The MCBJ technique was applied to form gold nanogaps. The gold wires were deposited on the flexible silicon substrate. First, polyimide thin-film was formed as an insulating layer on the silicon substrate. Tens of nanometer-wide patterns were fabricated using electron beam lithography, and the gold wires were deposited on the patterns using plasma-enhanced chemical vapor deposition. Finally, the polyimide layer was dry etched to form the gold wire bridge. The gold wire substrate was installed in the MCBJ system and the current change was monitored until the wires were mechanically broken due to repeated bending by three-point bending and a sharp current drop appeared. During this process, the current was measured using the piezoelectric device to precisely control the gap width in real time and fine-tune the piezo-adjusted pushing rod.

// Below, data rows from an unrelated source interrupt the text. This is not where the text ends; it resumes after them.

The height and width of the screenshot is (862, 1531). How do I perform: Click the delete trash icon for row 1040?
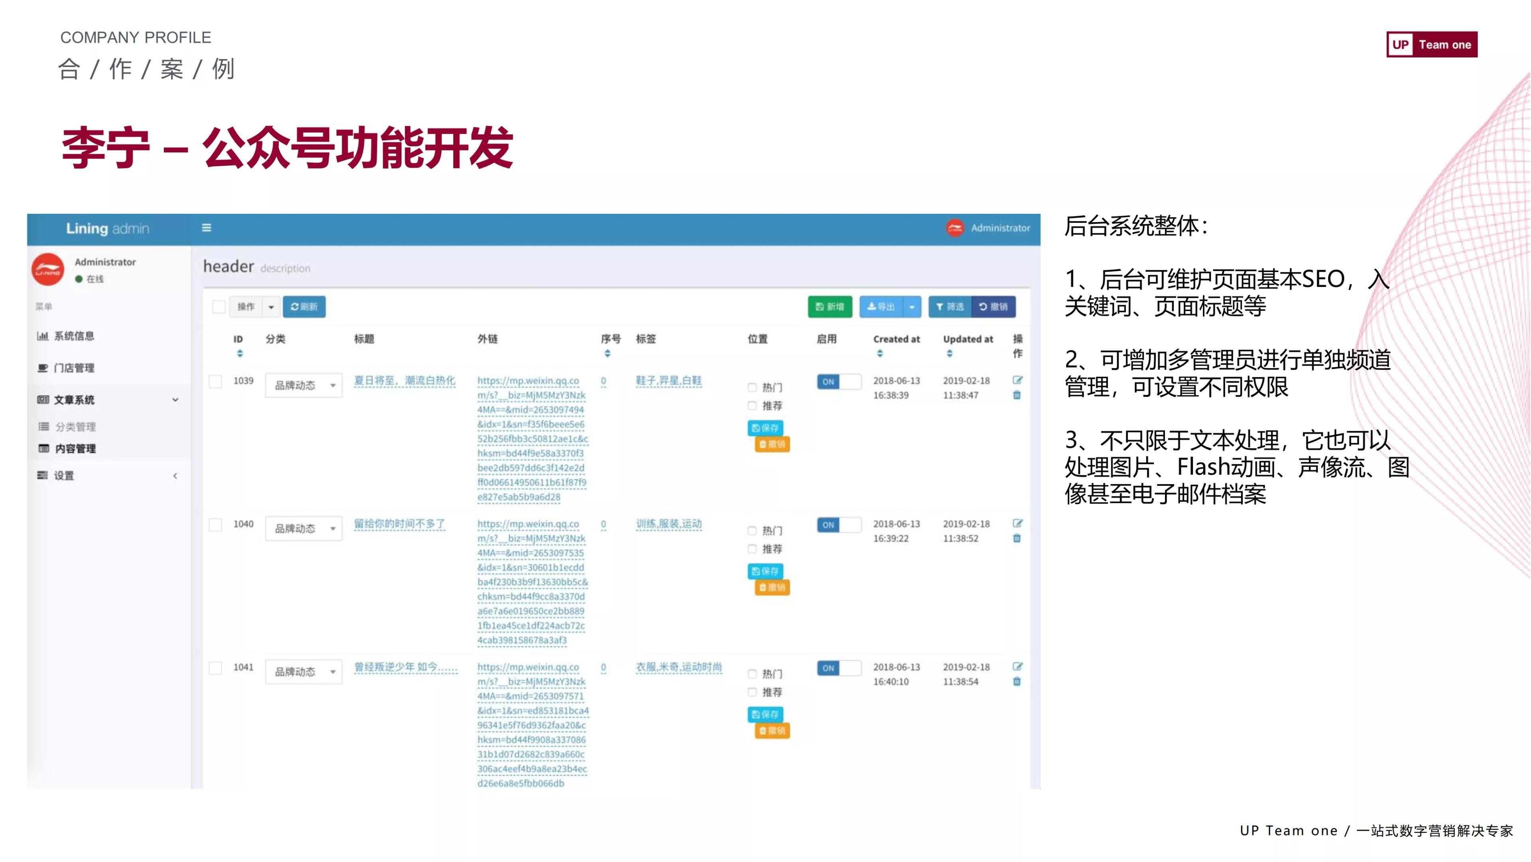pyautogui.click(x=1017, y=539)
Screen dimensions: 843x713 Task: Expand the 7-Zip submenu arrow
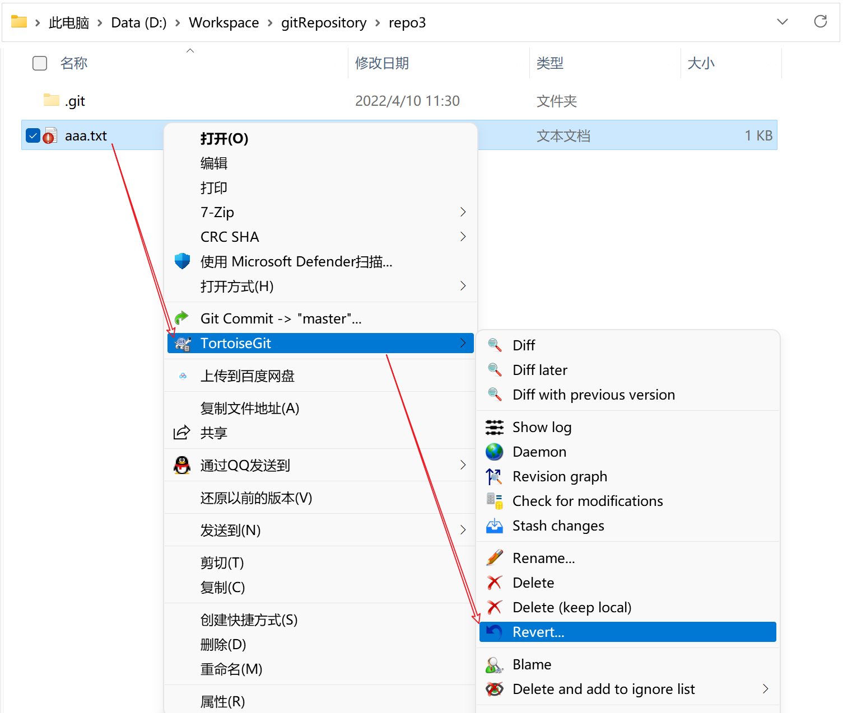pyautogui.click(x=463, y=212)
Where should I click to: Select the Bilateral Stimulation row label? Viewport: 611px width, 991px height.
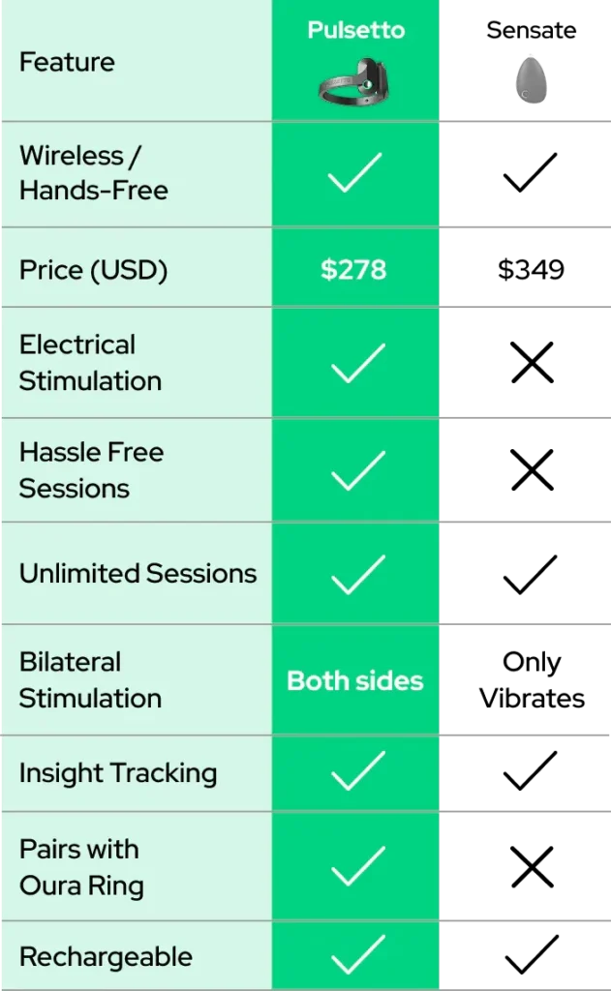[90, 680]
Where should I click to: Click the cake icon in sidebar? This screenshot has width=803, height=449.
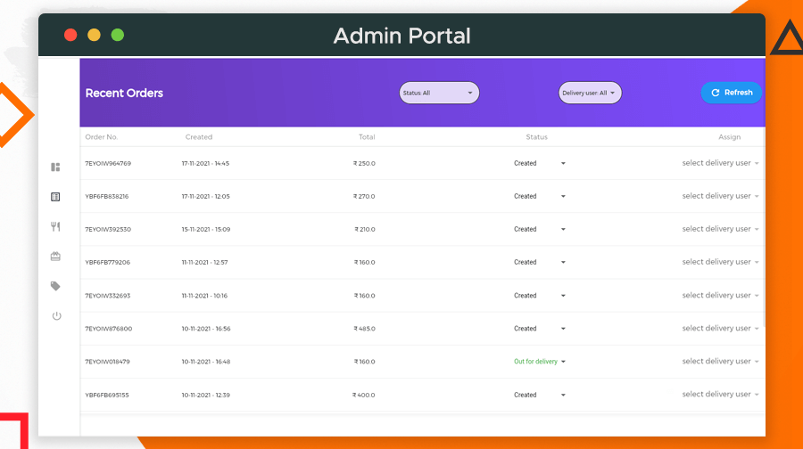[55, 257]
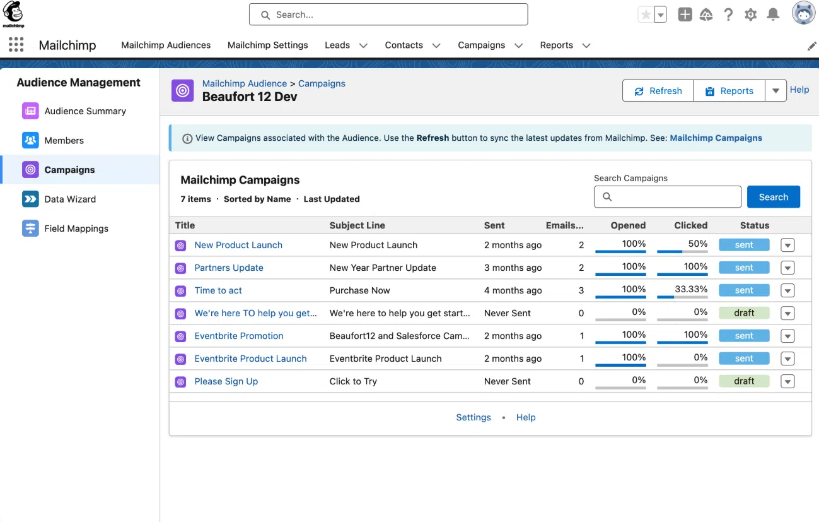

Electrical measurement of single-molecule

The solutions were injected into PDMS well attached to the MCBJ device. A voltage of 100 mV was applied to the solution electrode for 5 min. Before every individual measurement, a control experiment was performed by injecting only Milli-Q water. The interelectrode distance d of the nanogap was fixed at 0.58, 0.56, and 0.54 nm by the MCBJ technique.

Machine learning analysis

Each of the 830 pulse signals was trained and classified with supervised machine learning of the Random Forest (RF) classifier in scikit-learn version 0.24.246. In validation process, the 10-fold CV was performed and its average and standard deviation values provided the classification ratios and errors. The errors are standard deviation of 10-time classification. In mixed solution analysis, the RF supervised machine learning classifier was trained with 1000 dGMP and dTMP signals each. Signals with Ip > 20 pA and td > 1 ms were analyzed. The signals from the mixtures were classified one by one with the trained classifier. The analysis was performed using Python 3.10.4. UUC and weighted KDE source codes were prepared by ourselves using Python 3.10.4. The 1000 signals and features from mixtures are same to conventional methods. Gaussian kernel was adopted. The bandwidth is determined by Silverman’s rule41.